At Film Threat, Phil Hall lists the "Top 50 Lost Films of All Time."
According to Hall, "among the missing movies are the world's first feature film [The Story of the Kelly Gang (1906), right], the first Technicolor feature [The Gulf Between (1917)], the first animated feature in both the silent and sound eras [El Apastol (1917) and Peludópolis (1931), respectively], the first werewolf movie [The Werewolf (1913)], the first appearance by Dracula [Drakula halála (1923)], the first kaiju film [King Kong Appears in Edo (1938)], and movies created by Charlie Chaplin [A Woman of the Sea (1926), directed by Josef von Sternberg, produced by Chaplin], Orson Welles [the 40-minute Too Much Johnson (1938)], Woody Allen [the alternate version of September (1987)], Sergei Eisenstein [the unfinished Bezhin Meadow (1937)], Ed Wood [the XXX-rated Take It Out in Trade (1970)], Oscar Micheaux [the interethnic drama The Betrayal (1948)] and Martin Scorsese [the original shoot-out sequence from Taxi Driver]."
***

Barbara La Marr, Ramon Novarro in Trifling Women
The vast majority — 38 — of the films listed are American productions. Many of those are shorts; others, such as the Australian-made The Story of the Kelly Gang, survive in bits and pieces; and others yet, e.g., James Dean's screen test for Oklahoma and an alternate shoot-out sequence from Taxi Driver, are movie sequences, not movies.
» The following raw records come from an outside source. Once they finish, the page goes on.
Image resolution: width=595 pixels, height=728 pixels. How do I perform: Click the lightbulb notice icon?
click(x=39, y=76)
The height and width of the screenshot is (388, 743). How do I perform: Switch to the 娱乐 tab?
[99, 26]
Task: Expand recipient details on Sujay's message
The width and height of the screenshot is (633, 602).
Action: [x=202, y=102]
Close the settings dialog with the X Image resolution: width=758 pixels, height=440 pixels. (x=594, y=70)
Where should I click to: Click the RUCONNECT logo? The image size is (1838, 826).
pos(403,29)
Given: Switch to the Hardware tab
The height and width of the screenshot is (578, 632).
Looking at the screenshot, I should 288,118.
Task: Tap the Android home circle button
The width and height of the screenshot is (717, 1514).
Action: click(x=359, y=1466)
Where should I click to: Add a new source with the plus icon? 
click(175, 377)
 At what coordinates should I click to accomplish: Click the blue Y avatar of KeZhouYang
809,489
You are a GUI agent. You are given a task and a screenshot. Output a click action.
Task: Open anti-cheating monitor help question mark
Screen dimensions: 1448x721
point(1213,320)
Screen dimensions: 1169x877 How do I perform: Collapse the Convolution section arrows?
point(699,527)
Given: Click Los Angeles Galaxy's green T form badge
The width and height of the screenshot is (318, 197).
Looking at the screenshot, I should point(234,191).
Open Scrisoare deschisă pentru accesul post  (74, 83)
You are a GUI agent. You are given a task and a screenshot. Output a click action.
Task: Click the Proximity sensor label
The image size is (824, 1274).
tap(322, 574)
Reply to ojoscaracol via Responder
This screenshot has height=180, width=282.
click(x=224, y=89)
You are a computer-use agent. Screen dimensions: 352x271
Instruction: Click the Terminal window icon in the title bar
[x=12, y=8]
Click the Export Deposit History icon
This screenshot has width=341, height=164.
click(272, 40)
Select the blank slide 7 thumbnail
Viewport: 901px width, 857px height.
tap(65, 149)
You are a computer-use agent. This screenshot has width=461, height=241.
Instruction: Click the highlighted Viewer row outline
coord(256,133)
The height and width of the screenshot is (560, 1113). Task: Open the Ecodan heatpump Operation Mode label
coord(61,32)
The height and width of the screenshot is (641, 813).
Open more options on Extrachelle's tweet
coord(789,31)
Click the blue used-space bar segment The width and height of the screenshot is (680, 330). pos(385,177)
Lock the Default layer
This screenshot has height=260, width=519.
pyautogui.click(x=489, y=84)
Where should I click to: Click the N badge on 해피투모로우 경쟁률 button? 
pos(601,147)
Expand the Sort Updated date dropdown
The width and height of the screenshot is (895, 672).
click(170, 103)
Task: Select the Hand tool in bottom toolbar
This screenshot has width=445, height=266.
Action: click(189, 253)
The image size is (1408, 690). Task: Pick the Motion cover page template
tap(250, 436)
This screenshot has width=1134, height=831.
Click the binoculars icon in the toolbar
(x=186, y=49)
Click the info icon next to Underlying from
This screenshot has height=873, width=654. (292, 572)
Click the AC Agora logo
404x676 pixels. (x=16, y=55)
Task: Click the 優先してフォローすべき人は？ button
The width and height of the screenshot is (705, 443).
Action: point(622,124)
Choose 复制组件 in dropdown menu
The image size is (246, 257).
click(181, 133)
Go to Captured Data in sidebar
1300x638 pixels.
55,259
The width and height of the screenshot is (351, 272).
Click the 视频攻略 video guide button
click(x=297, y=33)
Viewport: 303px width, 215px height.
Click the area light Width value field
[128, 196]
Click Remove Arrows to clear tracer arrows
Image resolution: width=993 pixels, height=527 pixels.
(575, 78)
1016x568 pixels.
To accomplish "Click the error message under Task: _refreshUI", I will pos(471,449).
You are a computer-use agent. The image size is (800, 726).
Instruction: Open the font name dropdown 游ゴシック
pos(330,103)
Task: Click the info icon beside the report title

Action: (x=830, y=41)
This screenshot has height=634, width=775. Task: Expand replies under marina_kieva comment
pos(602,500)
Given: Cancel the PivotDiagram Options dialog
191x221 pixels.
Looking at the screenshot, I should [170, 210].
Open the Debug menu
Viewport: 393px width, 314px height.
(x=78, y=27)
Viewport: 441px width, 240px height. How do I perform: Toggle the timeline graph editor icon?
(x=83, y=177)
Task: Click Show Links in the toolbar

I'm not sure how Hall found out about those titles — there are many I'd never heard of — or what his criterion was for his 50 choices, but I did notice that missing from his list are several that I would have mentioned. For instance:
- Rex Ingram's Trifling Women (1922) and Where the Pavement Ends (1923), two well-regarded and quite successful 1920s melodramas, both starring Ramon Novarro, and directed by one of the top Hollywood talents of the silent era;
- The Miracle Man (1919), which provided Lon Chaney with his first major role in a highly successful motion picture;
- The Noose (1927), for which Richard Barthelmess was nominated for a best actor Academy Award;
- Ernst Lubitsch's The Patriot (1928), a period drama starring Emil Jannings, Florence Vidor, and Lewis Stone that was "considered" for several Academy Awards covering the period 1928-29 (there were no official nominations that year).
Of those films in Hall's list that I'd never even dreamed existed, I must admit that the one that most aroused my curiosity was Him (1974, USA), described as an "X-rated film about a gay man's homoerotic obsession with the New Testament" that was detailed in the 1980 book The Golden Turkey Awards.